Stolen Target credit card info reported to be up for sale on black market
By Chris O'Brien / Los Angeles Times
More bad news for shoppers who used their credit cards at Target in recent weeks: Many of the 40 million credit cards that the company says were part of a massive data breach are said to be for sale on black markets around the world.
That report comes from KrebsOnSecurity, the website run by cyber-security reporter Brian Krebs, who initially broke the story about the Target breach.
On Friday, Krebs posted another story detailing how he had tracked down phony cards made using information that was stolen as part of the Target data breach:
“Credit and debit card accounts stolen in a recent data breach at retail giant Target have been flooding underground black markets in recent weeks, selling in batches of 1 million cards and going for anywhere from $20 to more than $100 per card, KrebsOnSecurity has learned.”
On Thursday, Target confirmed that someone had hacked into its systems and had stolen 40 million debit and credit cards from stores across the country. The breach apparently lasted from Black Friday to Dec. 15.
As expected, the thieves are using that information obtained from those credit cards to make phony copies that are being sold on black market stores around the world, Krebs found.
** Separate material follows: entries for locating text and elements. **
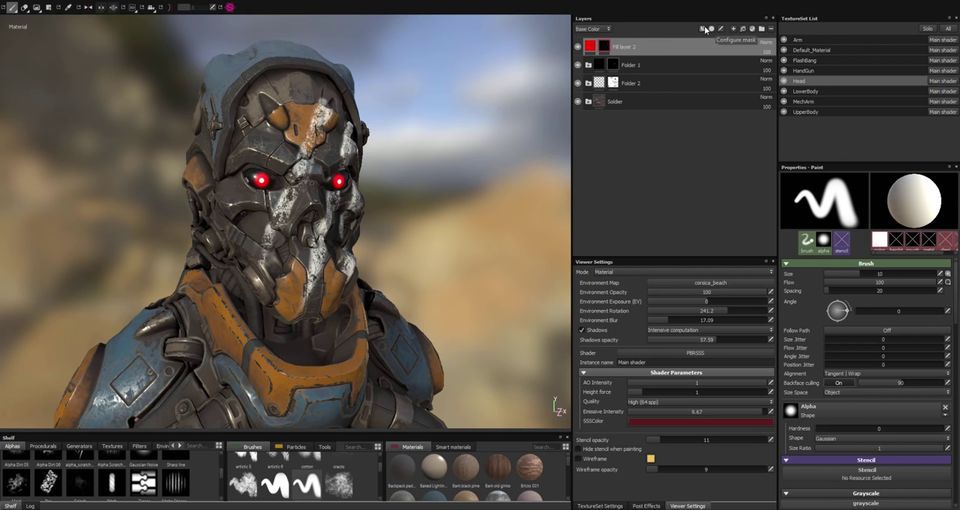This screenshot has height=510, width=960.
Task: Click the stencil icon in Properties panel
Action: [x=841, y=243]
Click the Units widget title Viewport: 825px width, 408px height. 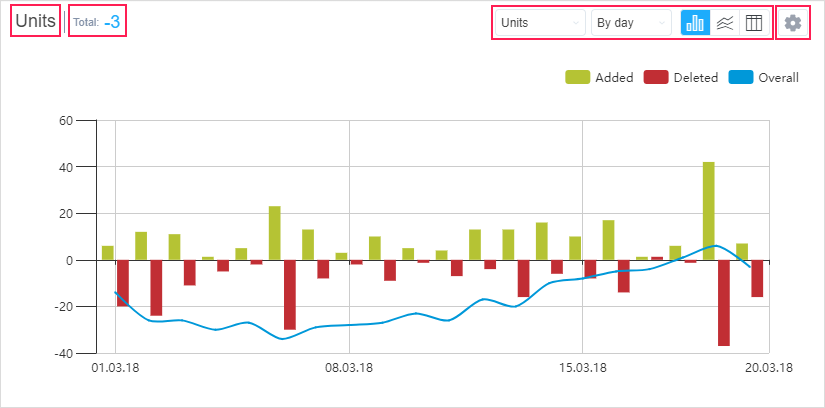click(x=35, y=21)
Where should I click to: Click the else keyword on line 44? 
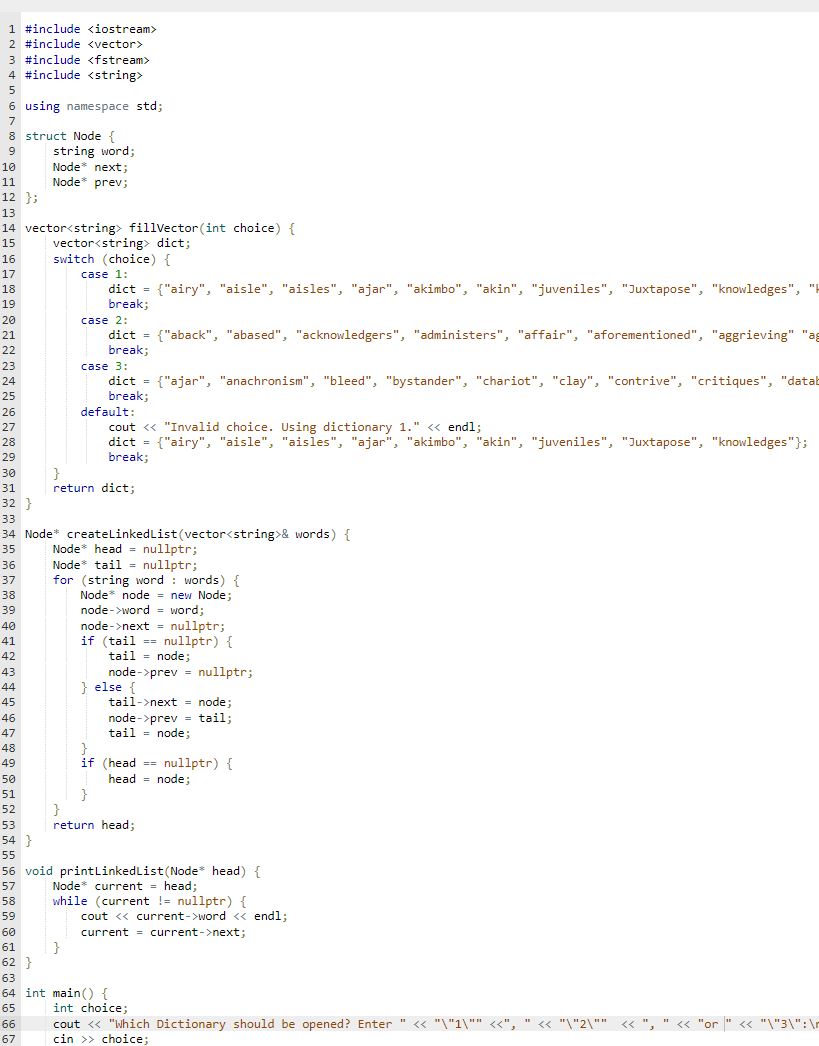tap(108, 686)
At just one site that sells such counterfeit cards, Krebs said, he helped one bank find 100 cards for sale that were made using information obtained from customers who were affected by the Target breach.
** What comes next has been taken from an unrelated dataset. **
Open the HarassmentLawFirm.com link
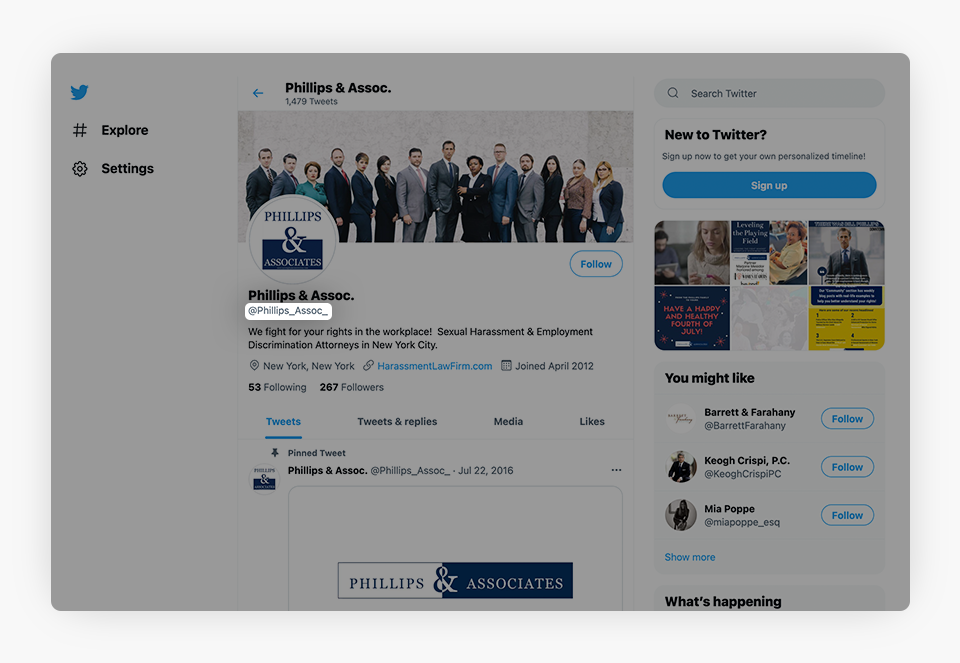coord(434,366)
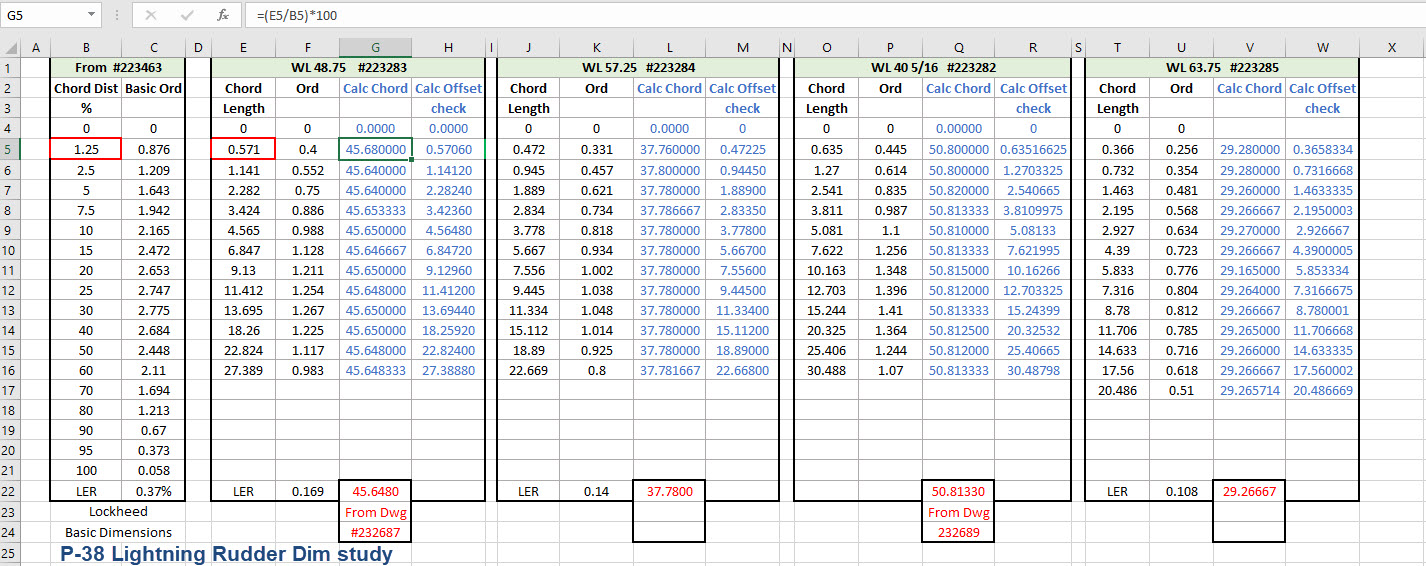Click the Cancel (X) formula icon
This screenshot has width=1426, height=566.
point(151,16)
The theft is the second-largest credit card breach in U.S. history, exceeded only by a scam that began in 2005 involving retailer TJX Cos. That incident affected at least 45.7 million card users.
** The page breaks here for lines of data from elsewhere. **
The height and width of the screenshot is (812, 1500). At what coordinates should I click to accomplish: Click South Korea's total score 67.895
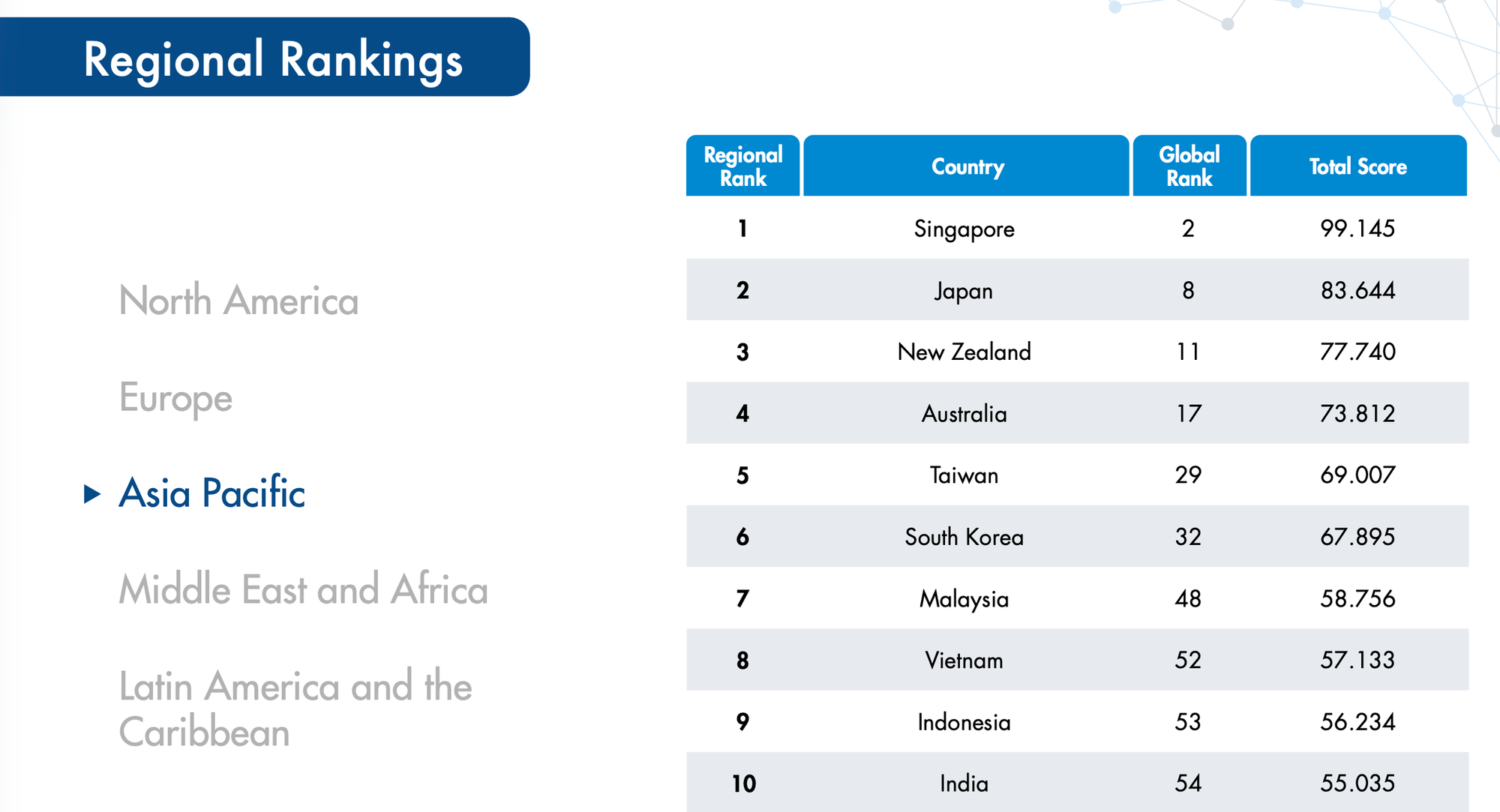(1358, 537)
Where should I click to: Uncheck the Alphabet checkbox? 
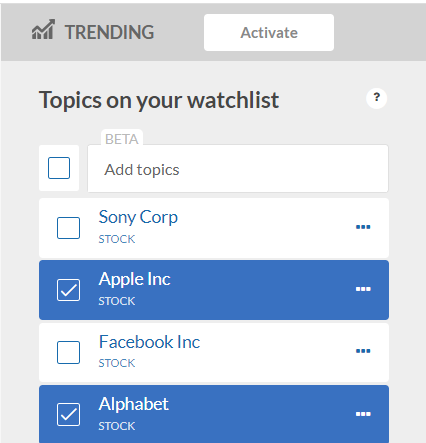click(68, 415)
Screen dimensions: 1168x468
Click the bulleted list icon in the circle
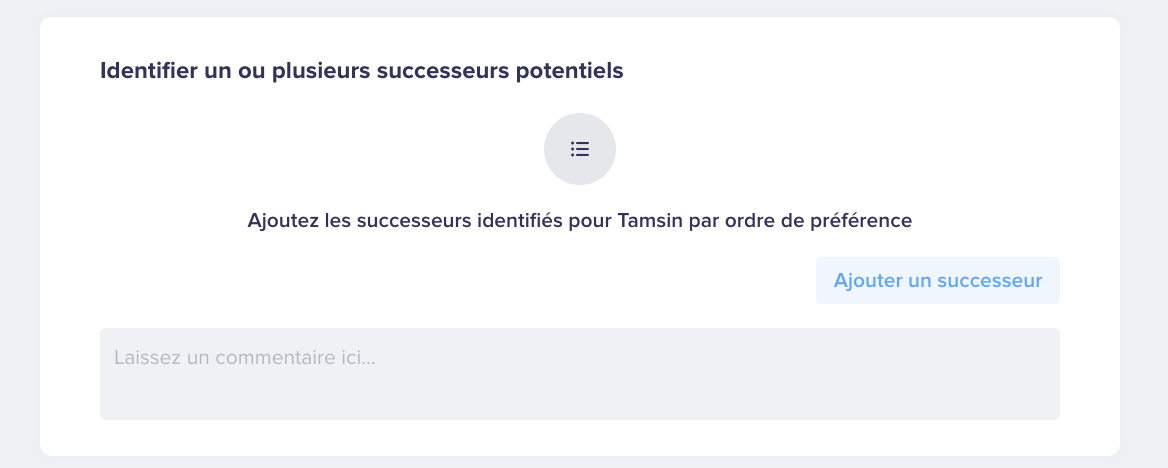(580, 149)
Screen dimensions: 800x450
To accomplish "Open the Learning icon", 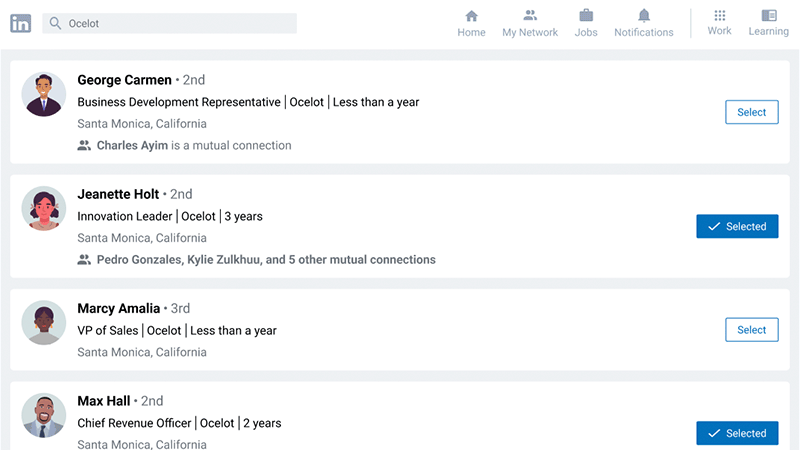I will (x=768, y=15).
Target’s data security troubles and its ensuing public relations nightmare threaten to drive off holiday shoppers during the company’s busiest time of year.
The company has been working around the clock to make sure customers’ questions are answered.
“We are still reaching out to our guests through phone and social media,” said Molly Snyder, a spokeswoman for Target. “We are adding capacity both to our call center and technical systems to meet all of our guests’ needs. In just the last 24 hours, we have quadrupled the capacity of our online REDcard account management site.”
Customers who made purchases by swiping their cards at its U.S. stores between Nov. 27 and Dec. 15 may have had their accounts exposed. The stolen data included customer names, credit and debit card numbers, card expiration dates and the embedded code on the magnetic strip found on the backs of cards, Target said.
There was no indication the three- or four-digit security numbers visible on the back of the card were affected, Target said. The data breach did not affect online purchases, the company said.
Target hasn’t disclosed exactly how the breach occurred but said it has fixed the problem.
Given the millions of dollars that companies such as Target spend implementing credit card security measures each year, Avivah Litan, a security analyst with Gartner Research, said she believes the theft may have been an inside job.
“The fact this breach can happen with all of their security in place is really alarming,” Litan said.
Other experts theorize that Target’s network was hacked and infiltrated from the outside.
Whatever the case, Jason Oxman, CEO of the Electronics Transaction Association, which represents the payments technology industry, said data breaches like Target’s are generally “heavily organized and sophisticated.”
Annual losses from global credit and debit card fraud are on the rise. Last year, it reached $11.27 billion, up 11.4 percent from the previous year, according to the Nilson Report, which tracks global payments. Even so, Nilson’s publisher David Robertson pointed out that fraud still accounts for less than 6 cents of every $100 spent.
Target representatives wanted to assure customers that they will not be held accountable for any credit or debit card fraud.